This month, the Division of Corporation Finance of the U.S. Securities and Exchange Commission issued new interpretations in its Compliance and Disclosure Interpretations (“C&DIs”) regarding Rule 506(d) and (e) of Regulation D under the Securities Act of 1933. Under Rule 506(d), issuers cannot rely on the 506 private placement safe harbor if any “covered person” associated with the offering has been involved in any “disqualifying event.”
A handful of items that are of particular interest to private investment funds and their advisers are highlighted below. The full list of interpretations is provided in questions 260.14 to 260.26, which can be accessed here.
- Only a fund that is offering or selling securities needs to determine if it is subject to the bad actor disqualification. A fund closed to new investments or winding down does not need to make this determination.
- A fund may rely on a covered person’s agreement to provide notice of a triggering event pursuant to a contractual covenant, questionnaire, certification or bylaw requirement. Note that if an offering is continuous, delayed or long-lived, a fund is required to periodically update its factual inquiry through bring-downs, questionnaires, certifications, negative consent letters, rechecking public databases or other steps depending on the circumstances. The SEC did not give any additional guidance or provide a safe harbor on the frequency of this inquiry.
- An affiliated issuer of a fund is an affiliate that is issuing securities in the same offering. A fund should consider the integration rules under Rule 502(a) when determining if it has any affiliated issuers.
- Convictions, court orders and injunctions by a foreign court or regulatory orders by foreign regulatory authorities are not disqualifying events.
- The reasonable care exception applies if a fund establishes that it did not know and, despite exercising reasonable care, could not have known that a disqualification event existed or that a particular person was a covered person or that it initially determined that a person was not a covered person and later learned that its determination was incorrect. A fund needs to consider what steps are appropriate upon discovery of a disqualifying event or covered person during on ongoing offering.
- With regard to solicitors:
- All persons who receive or will receive compensation, either directly or indirectly, for soliciting investors are covered persons under Rule 506(d), regardless of whether such persons are required to register as broker-dealers or associated persons of a broker-dealer.
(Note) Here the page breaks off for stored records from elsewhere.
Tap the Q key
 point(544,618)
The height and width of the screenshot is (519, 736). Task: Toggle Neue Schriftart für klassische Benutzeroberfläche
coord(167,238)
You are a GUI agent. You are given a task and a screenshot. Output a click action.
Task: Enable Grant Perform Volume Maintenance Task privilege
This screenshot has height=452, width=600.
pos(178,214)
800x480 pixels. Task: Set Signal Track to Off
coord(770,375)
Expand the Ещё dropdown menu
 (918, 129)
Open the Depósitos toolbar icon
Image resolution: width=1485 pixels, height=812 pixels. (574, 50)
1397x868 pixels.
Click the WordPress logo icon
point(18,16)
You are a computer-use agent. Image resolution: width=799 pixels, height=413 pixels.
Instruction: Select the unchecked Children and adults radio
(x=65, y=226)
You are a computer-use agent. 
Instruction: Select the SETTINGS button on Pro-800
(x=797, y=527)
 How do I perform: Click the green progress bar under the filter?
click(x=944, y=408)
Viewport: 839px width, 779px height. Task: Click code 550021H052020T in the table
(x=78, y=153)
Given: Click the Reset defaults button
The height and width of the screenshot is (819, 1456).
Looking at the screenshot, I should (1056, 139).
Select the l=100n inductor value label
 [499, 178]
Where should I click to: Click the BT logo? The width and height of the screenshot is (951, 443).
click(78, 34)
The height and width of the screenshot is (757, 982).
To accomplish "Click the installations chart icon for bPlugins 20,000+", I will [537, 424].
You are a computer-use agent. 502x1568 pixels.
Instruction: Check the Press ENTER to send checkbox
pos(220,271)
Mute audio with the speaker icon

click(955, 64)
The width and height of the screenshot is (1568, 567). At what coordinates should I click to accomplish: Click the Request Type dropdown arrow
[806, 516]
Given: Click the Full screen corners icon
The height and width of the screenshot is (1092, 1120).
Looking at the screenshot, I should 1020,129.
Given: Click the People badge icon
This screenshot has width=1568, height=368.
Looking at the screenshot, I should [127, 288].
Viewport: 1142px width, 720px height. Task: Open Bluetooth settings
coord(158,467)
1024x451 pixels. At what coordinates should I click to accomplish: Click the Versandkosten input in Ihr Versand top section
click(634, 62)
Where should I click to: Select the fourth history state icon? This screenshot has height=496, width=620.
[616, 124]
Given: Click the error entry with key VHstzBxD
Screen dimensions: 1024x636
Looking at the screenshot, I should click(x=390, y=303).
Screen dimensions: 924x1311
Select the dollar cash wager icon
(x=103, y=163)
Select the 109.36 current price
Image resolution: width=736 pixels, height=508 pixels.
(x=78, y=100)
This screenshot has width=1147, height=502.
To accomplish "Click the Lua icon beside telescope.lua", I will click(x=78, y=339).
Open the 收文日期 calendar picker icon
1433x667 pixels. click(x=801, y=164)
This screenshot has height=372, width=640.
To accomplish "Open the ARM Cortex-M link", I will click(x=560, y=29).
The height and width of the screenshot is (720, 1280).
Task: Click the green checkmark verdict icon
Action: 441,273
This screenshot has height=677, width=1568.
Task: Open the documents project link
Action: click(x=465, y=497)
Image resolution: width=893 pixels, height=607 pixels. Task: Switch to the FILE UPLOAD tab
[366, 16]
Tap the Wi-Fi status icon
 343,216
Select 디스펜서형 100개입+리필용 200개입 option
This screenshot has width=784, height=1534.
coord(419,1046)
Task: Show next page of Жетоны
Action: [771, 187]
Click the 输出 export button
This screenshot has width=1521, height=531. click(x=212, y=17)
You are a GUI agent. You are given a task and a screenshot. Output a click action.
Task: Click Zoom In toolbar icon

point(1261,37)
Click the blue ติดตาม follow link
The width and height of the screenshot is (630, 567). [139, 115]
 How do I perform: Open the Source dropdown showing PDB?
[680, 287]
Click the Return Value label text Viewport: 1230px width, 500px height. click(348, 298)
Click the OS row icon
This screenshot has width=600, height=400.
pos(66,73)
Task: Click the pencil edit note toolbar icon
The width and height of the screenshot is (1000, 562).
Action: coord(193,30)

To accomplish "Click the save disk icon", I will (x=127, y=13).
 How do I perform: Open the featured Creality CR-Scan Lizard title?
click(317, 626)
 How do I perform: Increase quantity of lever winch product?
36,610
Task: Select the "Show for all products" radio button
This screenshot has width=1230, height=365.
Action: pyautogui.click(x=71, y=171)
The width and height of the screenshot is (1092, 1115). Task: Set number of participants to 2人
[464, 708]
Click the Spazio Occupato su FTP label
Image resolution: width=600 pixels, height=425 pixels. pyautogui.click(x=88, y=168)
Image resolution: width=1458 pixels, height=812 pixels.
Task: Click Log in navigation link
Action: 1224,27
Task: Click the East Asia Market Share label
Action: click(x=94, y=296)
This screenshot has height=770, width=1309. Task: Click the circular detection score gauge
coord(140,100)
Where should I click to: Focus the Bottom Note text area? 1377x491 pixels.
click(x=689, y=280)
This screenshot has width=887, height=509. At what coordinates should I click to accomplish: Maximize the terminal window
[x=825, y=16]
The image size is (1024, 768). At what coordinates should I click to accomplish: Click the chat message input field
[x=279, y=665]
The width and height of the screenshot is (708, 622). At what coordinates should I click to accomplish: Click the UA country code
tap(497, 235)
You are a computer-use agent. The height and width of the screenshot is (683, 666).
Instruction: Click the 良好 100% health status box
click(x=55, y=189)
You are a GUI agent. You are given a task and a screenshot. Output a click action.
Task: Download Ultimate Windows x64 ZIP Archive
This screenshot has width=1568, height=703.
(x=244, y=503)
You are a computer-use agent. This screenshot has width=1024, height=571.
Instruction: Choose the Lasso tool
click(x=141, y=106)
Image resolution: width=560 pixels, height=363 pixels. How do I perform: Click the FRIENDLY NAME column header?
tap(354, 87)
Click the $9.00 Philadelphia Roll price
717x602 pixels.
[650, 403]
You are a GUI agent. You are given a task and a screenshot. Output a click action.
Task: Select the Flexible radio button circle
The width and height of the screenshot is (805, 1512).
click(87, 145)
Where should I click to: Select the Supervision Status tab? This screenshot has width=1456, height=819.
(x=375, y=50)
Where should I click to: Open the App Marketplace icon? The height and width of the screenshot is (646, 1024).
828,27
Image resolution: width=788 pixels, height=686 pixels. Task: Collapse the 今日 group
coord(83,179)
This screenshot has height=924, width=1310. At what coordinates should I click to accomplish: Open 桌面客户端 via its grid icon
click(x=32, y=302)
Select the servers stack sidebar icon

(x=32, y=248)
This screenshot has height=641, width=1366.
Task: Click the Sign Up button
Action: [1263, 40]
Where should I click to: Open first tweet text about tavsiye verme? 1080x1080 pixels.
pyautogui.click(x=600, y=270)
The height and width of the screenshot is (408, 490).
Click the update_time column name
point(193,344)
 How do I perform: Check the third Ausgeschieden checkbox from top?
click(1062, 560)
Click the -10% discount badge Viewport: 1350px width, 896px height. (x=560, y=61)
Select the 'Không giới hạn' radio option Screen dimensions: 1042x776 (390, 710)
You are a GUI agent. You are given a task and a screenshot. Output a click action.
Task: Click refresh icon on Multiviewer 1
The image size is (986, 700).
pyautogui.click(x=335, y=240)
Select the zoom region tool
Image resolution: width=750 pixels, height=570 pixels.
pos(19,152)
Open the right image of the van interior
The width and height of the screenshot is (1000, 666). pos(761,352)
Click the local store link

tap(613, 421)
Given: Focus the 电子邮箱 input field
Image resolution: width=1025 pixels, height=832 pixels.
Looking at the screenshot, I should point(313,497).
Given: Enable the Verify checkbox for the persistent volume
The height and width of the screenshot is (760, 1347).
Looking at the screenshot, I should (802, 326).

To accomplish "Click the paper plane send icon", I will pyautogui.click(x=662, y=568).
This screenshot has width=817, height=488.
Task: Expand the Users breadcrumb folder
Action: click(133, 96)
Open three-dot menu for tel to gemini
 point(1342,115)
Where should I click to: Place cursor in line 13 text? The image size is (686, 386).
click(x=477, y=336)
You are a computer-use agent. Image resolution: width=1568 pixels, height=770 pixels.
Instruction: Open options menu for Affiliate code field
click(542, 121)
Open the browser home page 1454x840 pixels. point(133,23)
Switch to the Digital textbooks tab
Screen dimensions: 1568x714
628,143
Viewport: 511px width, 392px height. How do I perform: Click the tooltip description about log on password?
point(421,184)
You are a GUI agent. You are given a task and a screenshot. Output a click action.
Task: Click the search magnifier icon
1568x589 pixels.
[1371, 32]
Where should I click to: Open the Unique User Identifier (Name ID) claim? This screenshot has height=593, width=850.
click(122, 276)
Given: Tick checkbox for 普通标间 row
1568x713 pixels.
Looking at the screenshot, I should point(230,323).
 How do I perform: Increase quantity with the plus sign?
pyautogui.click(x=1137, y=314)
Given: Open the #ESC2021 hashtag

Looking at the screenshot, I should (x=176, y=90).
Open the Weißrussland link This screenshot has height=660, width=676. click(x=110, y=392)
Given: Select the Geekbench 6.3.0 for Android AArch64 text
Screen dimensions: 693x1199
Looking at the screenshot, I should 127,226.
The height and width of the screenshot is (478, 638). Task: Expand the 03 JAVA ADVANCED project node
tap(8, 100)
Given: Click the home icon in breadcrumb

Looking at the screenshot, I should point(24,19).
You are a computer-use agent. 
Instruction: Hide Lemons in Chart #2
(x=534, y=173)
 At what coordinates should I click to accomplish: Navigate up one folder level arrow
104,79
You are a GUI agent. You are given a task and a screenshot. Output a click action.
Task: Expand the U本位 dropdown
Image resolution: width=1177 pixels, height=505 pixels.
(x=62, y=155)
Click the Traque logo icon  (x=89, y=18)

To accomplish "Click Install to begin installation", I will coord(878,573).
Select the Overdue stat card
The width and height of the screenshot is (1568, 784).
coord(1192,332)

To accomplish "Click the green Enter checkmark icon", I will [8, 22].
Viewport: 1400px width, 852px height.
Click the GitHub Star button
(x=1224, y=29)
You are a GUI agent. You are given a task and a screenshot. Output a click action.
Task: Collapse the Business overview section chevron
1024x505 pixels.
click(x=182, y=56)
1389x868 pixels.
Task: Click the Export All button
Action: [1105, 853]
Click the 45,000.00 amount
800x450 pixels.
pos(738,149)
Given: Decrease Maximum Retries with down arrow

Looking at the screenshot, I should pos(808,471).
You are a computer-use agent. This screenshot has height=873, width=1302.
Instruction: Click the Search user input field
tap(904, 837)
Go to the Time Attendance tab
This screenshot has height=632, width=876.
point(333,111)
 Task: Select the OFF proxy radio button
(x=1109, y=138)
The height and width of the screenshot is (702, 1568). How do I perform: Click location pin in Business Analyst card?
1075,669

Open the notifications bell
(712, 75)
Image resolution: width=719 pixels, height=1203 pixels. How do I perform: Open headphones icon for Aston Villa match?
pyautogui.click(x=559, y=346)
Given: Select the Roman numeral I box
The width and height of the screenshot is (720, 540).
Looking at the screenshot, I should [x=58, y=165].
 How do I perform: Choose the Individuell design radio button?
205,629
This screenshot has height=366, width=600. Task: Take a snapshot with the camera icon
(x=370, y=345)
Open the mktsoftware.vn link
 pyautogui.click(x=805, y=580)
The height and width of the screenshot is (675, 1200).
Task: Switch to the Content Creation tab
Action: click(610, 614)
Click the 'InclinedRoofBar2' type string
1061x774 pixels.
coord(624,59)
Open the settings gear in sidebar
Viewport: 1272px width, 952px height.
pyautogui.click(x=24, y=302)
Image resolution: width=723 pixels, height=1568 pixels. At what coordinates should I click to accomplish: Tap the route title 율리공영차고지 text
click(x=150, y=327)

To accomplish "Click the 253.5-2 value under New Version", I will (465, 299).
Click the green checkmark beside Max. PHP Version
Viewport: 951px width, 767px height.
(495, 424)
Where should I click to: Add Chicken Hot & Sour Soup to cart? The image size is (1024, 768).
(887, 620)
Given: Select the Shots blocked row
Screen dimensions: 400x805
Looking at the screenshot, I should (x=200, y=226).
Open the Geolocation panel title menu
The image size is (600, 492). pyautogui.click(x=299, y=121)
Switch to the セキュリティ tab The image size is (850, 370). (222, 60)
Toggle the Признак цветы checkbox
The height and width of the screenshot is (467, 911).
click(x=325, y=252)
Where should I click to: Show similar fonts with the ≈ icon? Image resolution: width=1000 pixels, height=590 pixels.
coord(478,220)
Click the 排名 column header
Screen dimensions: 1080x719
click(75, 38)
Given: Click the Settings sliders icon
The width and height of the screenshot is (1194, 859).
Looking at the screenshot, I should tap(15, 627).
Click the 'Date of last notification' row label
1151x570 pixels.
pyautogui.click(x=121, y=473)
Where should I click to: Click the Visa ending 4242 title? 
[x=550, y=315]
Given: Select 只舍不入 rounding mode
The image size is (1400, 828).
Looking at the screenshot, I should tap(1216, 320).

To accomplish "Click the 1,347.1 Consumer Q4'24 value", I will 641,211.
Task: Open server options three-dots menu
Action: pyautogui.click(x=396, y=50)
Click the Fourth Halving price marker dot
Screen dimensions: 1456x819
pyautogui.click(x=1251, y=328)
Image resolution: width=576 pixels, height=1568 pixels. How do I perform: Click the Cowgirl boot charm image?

- If a placement agent or one of its covered control persons becomes subject to a disqualifying event during a continuous offering, a fund can continue to rely on Rule 506 if the engagement with the placement agent is terminated and the placement agent does not receive compensation for future sales. If the disqualifying event affects only covered control persons of the placement agent, a fund can continue to rely on Rule 506 if such persons are terminated or no longer perform roles that would cause them to be covered persons under Rule 506(d).
- Participation in an offering is not limited to soliciting investors but extends to activities such as involvement with due diligence, preparation of offering materials, providing structuring or other advice to a fund in connection with the offering and communicating with the fund, prospective investors or other offering participants about the offering. The SEC did provide that such activities must be more than transitory or incidental and that administrative functions or serving on a transaction committee to approve a solicitor’s participation in an offering would not be deemed to be participating in an offering.
- A fund must disclose all bad acts for all solicitors that occurred prior to September 23, 2013, not just the solicitor for a particular investor. Disclosures do not need to be provided for solicitors no longer involved with an offering.